GÜNCEL
Muhabirimiz Adil Demirci tahliye edilmedi
ETHA muhabiri Adil Demirci'nin aralarında olduğu 23 kişinin duruşması görüldü. Duruşmada muhabirimiz Adil Demirci tahliye edilmezken, aralarında ESP'li Mesut Çeki'nin de olduğu 6 kişi tahliye edildi, bir sonraki duruşma 14 Şubat tarihine ertelendi.
Etkin Haber Ajansı (ETHA) muhabiri Adil Demirci, ESP'li Mesut Çeki ve SGDF MYK Üyesi Özge Doğan'ın da aralarında bulunduğu 12'si tutuklu 23 kişinin yargılandığı dava Çağlayan'da bulunan İstanbul Adliyesi 25. Ağır Ceza Mahkemesi'nde görüldü. Davayı Almanya SPD Milletvekili Rolf Muetzenich, Almanya Sol Parti Milletvekili Heike Haendel, Alman Gazeteci -Yazar Guenter Wallraff, NRW Eski Eyalet Bakanı Anke Brunn, Alman Konsolosu Michael Reifenstuehl, ESP MYK Üyeleri Suat Çorlu ve Deniz Aktaş izledi.
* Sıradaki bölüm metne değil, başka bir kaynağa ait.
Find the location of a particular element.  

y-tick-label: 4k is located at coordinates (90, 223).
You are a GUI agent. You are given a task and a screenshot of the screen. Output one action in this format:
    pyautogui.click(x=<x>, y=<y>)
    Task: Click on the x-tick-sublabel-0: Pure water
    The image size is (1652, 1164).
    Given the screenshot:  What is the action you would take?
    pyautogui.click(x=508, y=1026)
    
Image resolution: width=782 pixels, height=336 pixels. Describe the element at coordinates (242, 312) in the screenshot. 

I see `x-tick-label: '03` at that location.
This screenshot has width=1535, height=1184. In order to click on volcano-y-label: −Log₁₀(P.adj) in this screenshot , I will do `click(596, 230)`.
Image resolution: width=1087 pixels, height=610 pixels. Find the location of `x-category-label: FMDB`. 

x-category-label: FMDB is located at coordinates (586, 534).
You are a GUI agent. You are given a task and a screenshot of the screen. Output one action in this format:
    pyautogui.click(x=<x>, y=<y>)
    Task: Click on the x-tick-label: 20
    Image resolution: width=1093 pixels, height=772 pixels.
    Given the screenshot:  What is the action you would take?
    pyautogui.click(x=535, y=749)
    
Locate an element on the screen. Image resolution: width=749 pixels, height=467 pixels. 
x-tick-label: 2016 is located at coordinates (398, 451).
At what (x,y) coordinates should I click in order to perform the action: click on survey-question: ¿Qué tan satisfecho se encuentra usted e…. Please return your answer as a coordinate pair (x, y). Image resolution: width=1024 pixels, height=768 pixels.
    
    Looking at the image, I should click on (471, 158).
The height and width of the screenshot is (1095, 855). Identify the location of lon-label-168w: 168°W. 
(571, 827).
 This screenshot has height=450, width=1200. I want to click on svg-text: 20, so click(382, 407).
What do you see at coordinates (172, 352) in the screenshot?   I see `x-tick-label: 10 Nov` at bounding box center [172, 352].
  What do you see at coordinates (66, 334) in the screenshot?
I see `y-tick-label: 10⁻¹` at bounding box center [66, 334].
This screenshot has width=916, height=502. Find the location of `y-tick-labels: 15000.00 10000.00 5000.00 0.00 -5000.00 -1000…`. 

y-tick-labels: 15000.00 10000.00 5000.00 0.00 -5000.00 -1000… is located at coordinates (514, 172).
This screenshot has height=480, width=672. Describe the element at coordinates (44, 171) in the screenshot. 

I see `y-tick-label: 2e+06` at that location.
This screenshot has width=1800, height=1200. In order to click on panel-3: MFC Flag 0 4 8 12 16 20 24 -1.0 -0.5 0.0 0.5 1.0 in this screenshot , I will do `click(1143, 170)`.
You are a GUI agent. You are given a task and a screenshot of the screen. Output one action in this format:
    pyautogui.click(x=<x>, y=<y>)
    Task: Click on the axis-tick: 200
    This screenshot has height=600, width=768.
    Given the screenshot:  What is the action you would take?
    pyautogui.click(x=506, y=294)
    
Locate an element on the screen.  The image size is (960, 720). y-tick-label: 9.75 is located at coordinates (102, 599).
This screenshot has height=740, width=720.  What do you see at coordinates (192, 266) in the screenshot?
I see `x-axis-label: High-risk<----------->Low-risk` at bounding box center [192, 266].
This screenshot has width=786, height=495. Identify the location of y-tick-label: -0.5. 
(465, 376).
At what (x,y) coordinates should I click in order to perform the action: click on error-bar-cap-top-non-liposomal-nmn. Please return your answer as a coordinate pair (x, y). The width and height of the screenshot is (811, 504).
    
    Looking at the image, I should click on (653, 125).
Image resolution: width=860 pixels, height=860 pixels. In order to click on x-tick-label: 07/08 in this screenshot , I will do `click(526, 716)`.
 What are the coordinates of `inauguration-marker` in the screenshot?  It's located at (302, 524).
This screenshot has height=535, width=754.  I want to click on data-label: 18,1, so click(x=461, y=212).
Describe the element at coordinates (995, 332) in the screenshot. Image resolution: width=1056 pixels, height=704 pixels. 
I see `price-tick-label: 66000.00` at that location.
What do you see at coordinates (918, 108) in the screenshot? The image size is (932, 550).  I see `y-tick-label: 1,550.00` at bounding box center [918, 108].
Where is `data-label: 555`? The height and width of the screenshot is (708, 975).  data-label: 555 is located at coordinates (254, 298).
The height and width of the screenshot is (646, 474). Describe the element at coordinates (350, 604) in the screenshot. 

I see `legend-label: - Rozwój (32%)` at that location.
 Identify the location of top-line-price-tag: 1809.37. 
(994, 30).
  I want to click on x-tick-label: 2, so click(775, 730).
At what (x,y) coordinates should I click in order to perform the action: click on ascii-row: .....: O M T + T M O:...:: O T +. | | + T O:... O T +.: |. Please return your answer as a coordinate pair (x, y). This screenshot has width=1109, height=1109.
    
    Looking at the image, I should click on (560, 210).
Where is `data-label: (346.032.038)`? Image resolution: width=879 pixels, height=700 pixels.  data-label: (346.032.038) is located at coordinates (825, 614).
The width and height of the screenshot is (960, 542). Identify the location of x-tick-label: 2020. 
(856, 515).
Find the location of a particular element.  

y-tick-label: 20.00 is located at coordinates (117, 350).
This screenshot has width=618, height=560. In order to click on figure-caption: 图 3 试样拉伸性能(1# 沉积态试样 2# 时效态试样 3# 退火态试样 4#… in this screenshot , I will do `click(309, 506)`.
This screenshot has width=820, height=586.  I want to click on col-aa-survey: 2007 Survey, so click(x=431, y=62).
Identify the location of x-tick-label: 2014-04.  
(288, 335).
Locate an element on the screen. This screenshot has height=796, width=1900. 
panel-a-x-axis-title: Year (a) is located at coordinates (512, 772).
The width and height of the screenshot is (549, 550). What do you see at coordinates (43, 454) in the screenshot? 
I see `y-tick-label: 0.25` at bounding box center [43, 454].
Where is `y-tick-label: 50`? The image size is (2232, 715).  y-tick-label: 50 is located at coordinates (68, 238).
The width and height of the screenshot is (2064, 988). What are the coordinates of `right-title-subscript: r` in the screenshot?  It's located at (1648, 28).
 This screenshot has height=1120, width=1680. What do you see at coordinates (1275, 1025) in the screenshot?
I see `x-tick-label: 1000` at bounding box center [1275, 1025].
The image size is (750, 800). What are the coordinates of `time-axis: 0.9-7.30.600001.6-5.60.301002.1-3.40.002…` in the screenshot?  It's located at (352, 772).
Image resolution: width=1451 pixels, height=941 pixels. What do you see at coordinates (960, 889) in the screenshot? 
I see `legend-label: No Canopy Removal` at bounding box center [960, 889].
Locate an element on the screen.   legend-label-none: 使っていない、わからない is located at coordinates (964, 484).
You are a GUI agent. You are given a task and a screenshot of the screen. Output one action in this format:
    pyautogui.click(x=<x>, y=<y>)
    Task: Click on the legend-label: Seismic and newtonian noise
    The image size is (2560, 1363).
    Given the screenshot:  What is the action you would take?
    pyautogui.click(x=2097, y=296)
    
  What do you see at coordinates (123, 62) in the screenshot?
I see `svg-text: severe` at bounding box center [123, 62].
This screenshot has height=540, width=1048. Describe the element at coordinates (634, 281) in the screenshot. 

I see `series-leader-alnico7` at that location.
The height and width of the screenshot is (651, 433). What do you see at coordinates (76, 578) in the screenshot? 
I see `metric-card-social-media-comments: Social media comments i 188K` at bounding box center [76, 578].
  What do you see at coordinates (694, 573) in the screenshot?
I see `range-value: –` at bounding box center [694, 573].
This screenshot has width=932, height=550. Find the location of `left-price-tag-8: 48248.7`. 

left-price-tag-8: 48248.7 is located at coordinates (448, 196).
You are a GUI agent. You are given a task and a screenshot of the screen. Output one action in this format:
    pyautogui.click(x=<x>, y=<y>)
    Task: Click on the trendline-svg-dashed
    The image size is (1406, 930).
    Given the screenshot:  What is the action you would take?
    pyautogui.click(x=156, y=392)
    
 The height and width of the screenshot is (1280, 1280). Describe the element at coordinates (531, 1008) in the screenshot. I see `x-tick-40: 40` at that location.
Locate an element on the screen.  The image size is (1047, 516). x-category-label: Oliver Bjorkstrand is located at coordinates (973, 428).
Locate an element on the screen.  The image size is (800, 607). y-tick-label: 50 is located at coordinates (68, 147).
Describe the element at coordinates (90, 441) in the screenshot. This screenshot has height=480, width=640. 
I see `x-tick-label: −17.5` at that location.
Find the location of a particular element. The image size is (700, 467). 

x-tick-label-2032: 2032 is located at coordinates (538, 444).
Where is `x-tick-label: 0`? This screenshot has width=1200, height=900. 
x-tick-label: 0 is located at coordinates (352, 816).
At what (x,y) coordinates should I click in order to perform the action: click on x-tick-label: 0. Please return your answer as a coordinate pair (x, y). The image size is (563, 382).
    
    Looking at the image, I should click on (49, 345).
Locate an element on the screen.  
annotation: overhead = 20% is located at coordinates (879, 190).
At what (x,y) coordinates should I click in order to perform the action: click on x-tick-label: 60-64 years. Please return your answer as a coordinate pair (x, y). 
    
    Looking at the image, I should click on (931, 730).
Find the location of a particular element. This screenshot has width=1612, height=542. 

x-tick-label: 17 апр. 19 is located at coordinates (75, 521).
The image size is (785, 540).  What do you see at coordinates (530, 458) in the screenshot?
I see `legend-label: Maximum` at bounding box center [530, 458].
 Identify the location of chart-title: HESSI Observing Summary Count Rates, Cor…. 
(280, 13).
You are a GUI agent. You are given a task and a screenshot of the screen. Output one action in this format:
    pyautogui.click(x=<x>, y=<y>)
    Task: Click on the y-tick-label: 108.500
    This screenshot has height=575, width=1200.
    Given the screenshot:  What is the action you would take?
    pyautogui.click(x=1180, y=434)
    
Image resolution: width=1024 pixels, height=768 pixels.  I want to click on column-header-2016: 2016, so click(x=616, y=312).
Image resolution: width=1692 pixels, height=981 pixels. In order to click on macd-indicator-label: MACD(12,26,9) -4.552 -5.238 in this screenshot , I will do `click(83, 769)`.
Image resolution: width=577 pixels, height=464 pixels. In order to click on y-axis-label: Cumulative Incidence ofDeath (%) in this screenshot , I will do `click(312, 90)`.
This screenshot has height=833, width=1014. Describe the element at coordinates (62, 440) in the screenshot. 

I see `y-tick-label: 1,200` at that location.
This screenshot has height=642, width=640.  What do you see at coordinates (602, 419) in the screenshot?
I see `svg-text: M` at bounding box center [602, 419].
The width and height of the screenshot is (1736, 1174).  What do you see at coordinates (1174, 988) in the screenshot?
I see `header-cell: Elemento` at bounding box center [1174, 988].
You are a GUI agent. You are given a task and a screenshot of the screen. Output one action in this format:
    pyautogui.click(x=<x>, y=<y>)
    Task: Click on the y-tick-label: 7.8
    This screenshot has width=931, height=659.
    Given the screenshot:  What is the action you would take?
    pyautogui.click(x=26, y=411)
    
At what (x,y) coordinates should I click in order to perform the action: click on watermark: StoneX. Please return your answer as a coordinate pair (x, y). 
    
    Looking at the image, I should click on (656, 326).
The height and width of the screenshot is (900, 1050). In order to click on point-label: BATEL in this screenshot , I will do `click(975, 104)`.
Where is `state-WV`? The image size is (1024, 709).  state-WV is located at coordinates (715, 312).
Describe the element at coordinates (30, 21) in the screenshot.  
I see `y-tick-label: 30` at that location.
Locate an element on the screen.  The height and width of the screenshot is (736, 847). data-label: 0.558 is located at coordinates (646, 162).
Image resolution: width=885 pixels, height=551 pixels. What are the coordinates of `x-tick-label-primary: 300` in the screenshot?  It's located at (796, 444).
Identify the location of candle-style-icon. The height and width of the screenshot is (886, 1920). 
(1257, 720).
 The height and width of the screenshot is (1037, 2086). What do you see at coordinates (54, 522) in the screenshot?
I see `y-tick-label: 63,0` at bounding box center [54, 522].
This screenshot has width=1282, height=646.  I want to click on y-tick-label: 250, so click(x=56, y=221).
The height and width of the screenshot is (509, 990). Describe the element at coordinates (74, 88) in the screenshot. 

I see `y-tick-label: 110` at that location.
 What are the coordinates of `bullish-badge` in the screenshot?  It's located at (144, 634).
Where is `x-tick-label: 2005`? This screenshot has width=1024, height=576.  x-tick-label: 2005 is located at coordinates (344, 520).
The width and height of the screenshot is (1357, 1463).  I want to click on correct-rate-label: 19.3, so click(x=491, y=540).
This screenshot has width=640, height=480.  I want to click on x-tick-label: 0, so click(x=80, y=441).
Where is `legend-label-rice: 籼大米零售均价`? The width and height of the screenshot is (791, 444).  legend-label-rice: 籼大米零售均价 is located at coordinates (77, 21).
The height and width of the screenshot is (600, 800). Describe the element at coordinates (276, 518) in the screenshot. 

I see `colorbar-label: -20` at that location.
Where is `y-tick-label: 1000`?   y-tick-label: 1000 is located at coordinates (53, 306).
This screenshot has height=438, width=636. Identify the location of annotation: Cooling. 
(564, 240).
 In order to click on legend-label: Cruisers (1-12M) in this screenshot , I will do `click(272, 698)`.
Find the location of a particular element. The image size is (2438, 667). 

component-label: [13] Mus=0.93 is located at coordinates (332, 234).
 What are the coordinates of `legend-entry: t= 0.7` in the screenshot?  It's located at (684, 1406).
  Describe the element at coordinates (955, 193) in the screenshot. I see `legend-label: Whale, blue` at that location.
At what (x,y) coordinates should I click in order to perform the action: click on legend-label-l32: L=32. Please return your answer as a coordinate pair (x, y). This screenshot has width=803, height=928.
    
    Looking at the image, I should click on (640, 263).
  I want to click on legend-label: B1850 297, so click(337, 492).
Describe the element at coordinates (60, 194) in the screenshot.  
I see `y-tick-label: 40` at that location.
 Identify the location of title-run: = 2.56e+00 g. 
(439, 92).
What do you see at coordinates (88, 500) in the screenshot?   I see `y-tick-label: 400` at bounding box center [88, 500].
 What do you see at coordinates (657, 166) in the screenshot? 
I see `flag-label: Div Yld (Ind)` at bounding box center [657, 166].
GAZETECİLİK FAALİYETLERİMDEN DOLAYI TUTUKLUYUM
İlk sözü alan ETHA muhabiri Adil Demirci, kanser hastası annesiyle birlikte İstanbul'a ziyarete geldiklerini söyledi. Demirci, "Havalimanında hiçbir sorun yaşamama rağmen kaldığım ev basıldı. Türkiye'ye 2015'te doktora yapmak için geldim. ETHA'da İngilizce ve Almanca çeviriler yaptım. Yeliz Erbay ve Şirin Öter'in cenazesine de muhalif kimliğimden dolayı katıldım. 5 yıl önce Serkan Tosun cenazesine ise IŞİD çetesine karşı mücadelede hayatına kaybettiği için katıldım. Söz konusu cenazelere IŞİD'e karşı olduğum için katıldım. Katıldığım eylemlerde herhangi bir polis müdahalesi yoktu, insani, en doğal hakkımdır cenazeye katılmak. 7 aydır gazetecilik faaliyetlerimden dolayı tutukluyum ve tahliyemi talep ediyorum" dedi.
Demirci'nin avukatı Mustafa Peköz ETHA'nın tüzel bir kişilik olduğunu vurgulayarak yasadışı olmadığını belirtti, "Eğer yasadışıysa neden kapatılma kararı yok" diye sordu. Peköz şunları da söyledi: "Eğer ETHA ve AGİT yasadışı olsaydı, dünya çapında müvekkilimizle ilgili haberler yapılmazdı. Eğer bunlar yaşadışıysa müvekkilimizle ilgili haberler de yasadışı olurdu."
ESP'li Mesut Çeki ise sosyalist olduğunu vurgulayarak, "Süleyman Yeter işkencede katledilmiş bir işçi önderidir. İddianamede Süleyman Yeter'in gözaltında geçirdiği rahatsızlık sonucu hayatını kaybettiği yazıyor. Bu doğru değil resmi belgelerde bile Süleyman Yeter'in gözaltında kaybedildiği biliniyor. Bir sosyalist olarak hem Yeter’in hem de diğer devrimcilerin anmalarına katıldım. Gözaltına alınma şeklim bile iddianamede suç sayılmış" diye belirtti.
SGDF MYK Üyesi ve Özgür Genç Kadın Merkezi Koordinasyon Üyesi Özge Doğan, kendisi gibi birçok tutuklu öğrenci olduğuna dikkat çekerek, "Hem öğrenci gençliğin tüm demokratik taleplerini hem de IŞİD’e karşı mücadeleyi yükselten genç kadınların iradesini sahipleniyorum. Katıldığım tüm eylemler demokratik eylemlerdir. Yaşamını yitirenlerin ailelerini aramak cenazelerine katılmak suç olamaz. Eğitim hakkım ihlal edildiği için tahliyemi talep ediyorum" diye konuştu.
Mahkeme heyeti muhabirimiz Adil Demirci'nin yanı sıra Ali Karaçay, Ersin Sedefoğlu, Gönül Gören, Hasan Kılık, Engin Sınağ'ın ise tutukluluk halinin devamına karar verdi.
Mahkeme Celal Yaman, Mesut Çeki, Özge Doğan, Mehmet Kandemir, Ali Murat Yıldız ve Mustafa Kubilay Sever'in ise tahliyesine karar vererek bir sonraki duruşmayı 14 Şubat 2019 tarihine erteledi.